Mackguyver: This is great reply. Hahahahaha.

Ruined: You playing with us right?


----------



## monkey44 (Apr 6, 2015)

One of my favorite movies, and two of my favorite actors !! Don't like my dentist much tho'...


----------



## Ruined (Apr 6, 2015)

sanj said:


> Mackguyver: This is great reply. Hahahahaha.
> 
> Ruined: You playing with us right?



NO I am not playing with you!  Seriously.

It seems not infrequent where there will be some bizarre hardware defect on new model cameras that is not disclosed until a year later. Like the 5D3 light leak issue, for instance.

All I am saying is that there seems to be quite a few people having AI Servo AF issues with the initial run of cameras, and those that sent it in for repair to Canon - a lot got the mirror box/shutter replaced. 

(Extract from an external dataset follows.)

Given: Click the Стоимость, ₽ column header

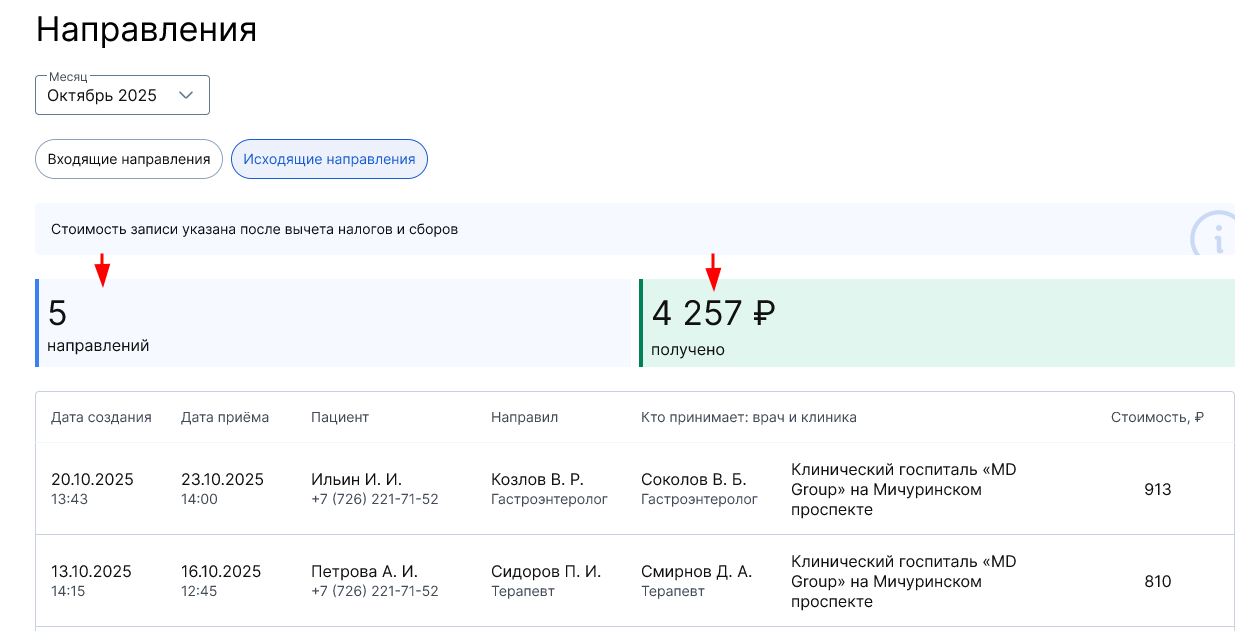Looking at the screenshot, I should [1157, 417].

Obviously would be covered by warranty but would be easier to just buy one that works 

I guess this is a question I will not be able to get an answer to unless I worked for Canon so probably not the smartest one to ask!


----------



## Mitch.Conner (Apr 6, 2015)

I am also interested in the answer to this question.


----------



## slclick (Apr 6, 2015)

You buy from a reputable and authorized dealer. 
You thoroughly test it out in all modes.
You keep it or return it within 30 days. 

Easy. It's just a 'thing'. Since you know what the issues may be, you have a head start here. Do it.


----------



## Ruined (Apr 7, 2015)

slclick said:


> You buy from a reputable and authorized dealer.
> You thoroughly test it out in all modes.
> You keep it or return it within 30 days.
> 
> Easy. It's just a 'thing'. Since you know what the issues may be, you have a head start here. Do it.

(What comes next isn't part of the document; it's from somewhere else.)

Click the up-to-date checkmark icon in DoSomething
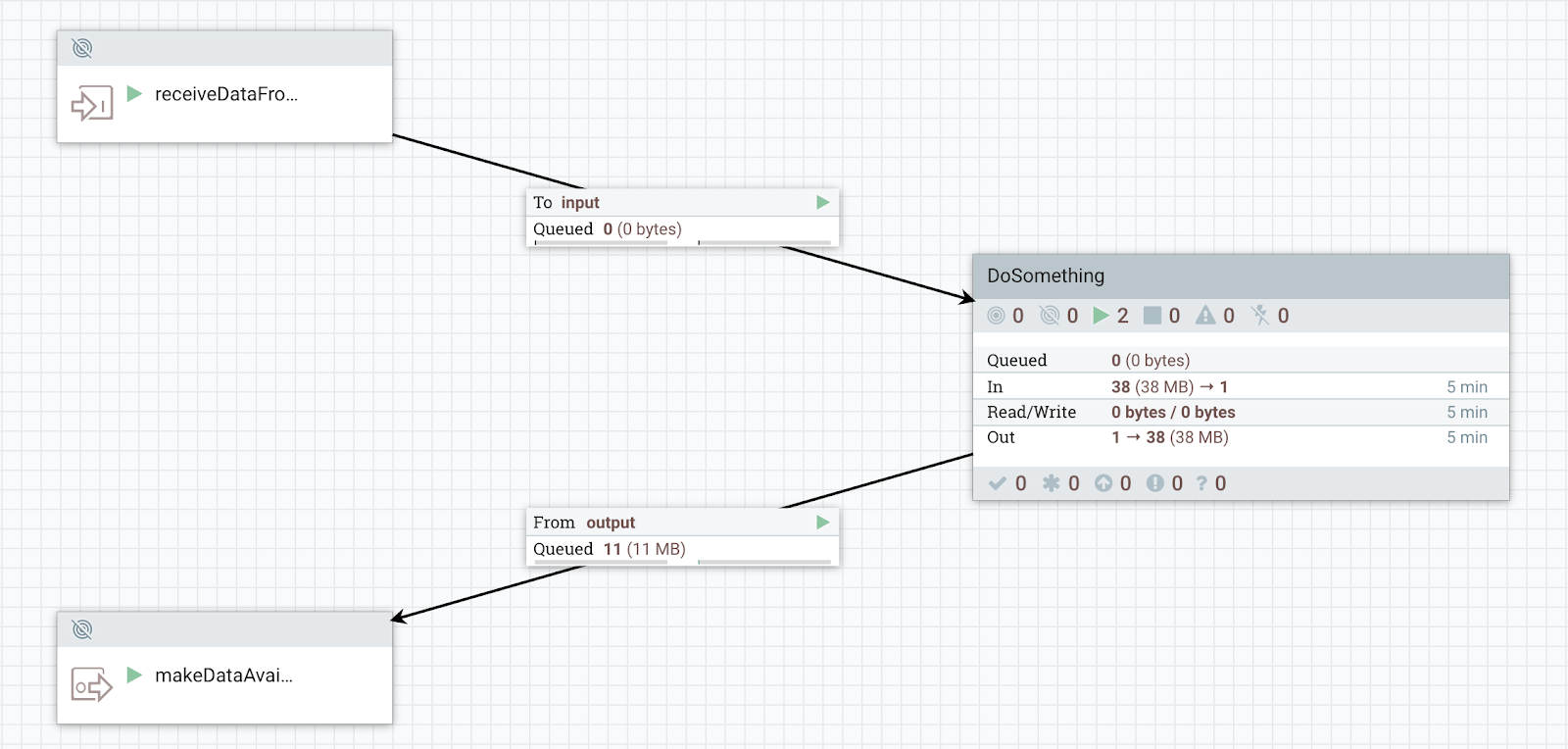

Well, so this is a good place to start.

Is the 7D2 "fail" case complete and utter inability to AF? Because it seems from reports I've seen it can be that bad, but I've also seen reports where it is "off" but not completely inaccurate. (i.e. like the FroKnowsPhoto review). The latter case may be more difficult to test for.


----------



## sanj (Apr 7, 2015)

Ruined said:


> sanj said:
> 
> 
> > Mackguyver: This is great reply. Hahahahaha.
> ...



Ok.  I was under the impression that people were complaining about the AF because they did not know how to use it. Canon has been improving AF so could not imagine issues.


----------



## Ruined (Apr 7, 2015)

sanj said:


> Ok.  I was under the impression that people were complaining about the AF because they did not know how to use it. Canon has been improving AF so could not imagine issues.

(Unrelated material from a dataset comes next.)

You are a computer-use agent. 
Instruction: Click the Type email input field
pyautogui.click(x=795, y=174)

You would think, but it appears the 70D launch went smoother than the 7D2 launch did. Here, dpreview, fredmiranda, there are plenty of examples of people who could not get tack sharp photos (and sometimes autofocus was just utter failure) on 7D2, but it appears a trend that Canon has been replacing hardware in a large percentage of these cases when sent in for repair, specifically mirrorbox + shutter.

I originally thought it was a firmware issue but as more and more reports come in of camera going to service, it appears the same repair is given and it 100% fixes the problem.

To me, that means either:
A) An average/tiny amount of 7D2 cameras went out defective and all those owners just decided to post about it
B) A larger than usual, but still small amount of 7D2 cameras went out defective and all those owners just decided to post about it
C) A large amount of 7D2 cameras went out defective but a large amount of owners did not detect the issue yet, as it appears to vary in severity and only generally happens in AI Servo mode.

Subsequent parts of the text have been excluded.